**THE TASK:** Return every line below in which "heading" appears.

**MATERIALS PROVIDED:**
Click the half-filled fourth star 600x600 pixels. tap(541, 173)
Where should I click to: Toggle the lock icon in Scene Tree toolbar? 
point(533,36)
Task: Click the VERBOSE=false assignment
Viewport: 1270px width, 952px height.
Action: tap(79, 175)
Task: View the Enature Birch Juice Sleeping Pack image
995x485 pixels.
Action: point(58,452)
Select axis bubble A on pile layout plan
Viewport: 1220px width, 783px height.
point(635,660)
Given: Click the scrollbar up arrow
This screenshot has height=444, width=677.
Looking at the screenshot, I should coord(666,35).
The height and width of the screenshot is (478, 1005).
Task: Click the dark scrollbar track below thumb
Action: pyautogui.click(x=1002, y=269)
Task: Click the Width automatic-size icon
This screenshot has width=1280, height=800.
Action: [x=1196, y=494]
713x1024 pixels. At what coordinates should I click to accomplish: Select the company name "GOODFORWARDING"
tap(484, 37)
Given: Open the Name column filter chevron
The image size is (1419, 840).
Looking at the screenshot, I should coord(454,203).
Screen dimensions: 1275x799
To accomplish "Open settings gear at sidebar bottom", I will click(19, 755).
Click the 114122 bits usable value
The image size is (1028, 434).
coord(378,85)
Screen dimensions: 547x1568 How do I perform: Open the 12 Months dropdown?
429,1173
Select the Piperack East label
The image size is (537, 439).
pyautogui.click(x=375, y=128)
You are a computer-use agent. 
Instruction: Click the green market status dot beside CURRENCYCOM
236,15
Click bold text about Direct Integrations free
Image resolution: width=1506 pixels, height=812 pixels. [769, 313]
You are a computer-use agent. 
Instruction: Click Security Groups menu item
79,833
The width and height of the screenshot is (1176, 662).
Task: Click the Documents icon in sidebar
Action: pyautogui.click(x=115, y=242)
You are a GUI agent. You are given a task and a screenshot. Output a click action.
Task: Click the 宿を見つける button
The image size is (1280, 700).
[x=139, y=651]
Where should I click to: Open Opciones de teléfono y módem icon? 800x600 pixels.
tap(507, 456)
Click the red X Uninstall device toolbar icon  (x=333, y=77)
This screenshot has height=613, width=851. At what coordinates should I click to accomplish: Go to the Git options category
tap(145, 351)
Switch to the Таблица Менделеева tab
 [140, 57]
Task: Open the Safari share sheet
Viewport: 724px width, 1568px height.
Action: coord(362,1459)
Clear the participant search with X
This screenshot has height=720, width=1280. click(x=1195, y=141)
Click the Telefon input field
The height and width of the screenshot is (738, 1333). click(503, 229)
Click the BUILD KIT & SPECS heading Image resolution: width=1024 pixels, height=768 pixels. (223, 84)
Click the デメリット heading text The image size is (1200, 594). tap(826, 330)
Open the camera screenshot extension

**ANSWER SPACE:**
Click the BUILD KIT & SPECS heading Image resolution: width=1024 pixels, height=768 pixels. (223, 84)
Click the デメリット heading text The image size is (1200, 594). tap(826, 330)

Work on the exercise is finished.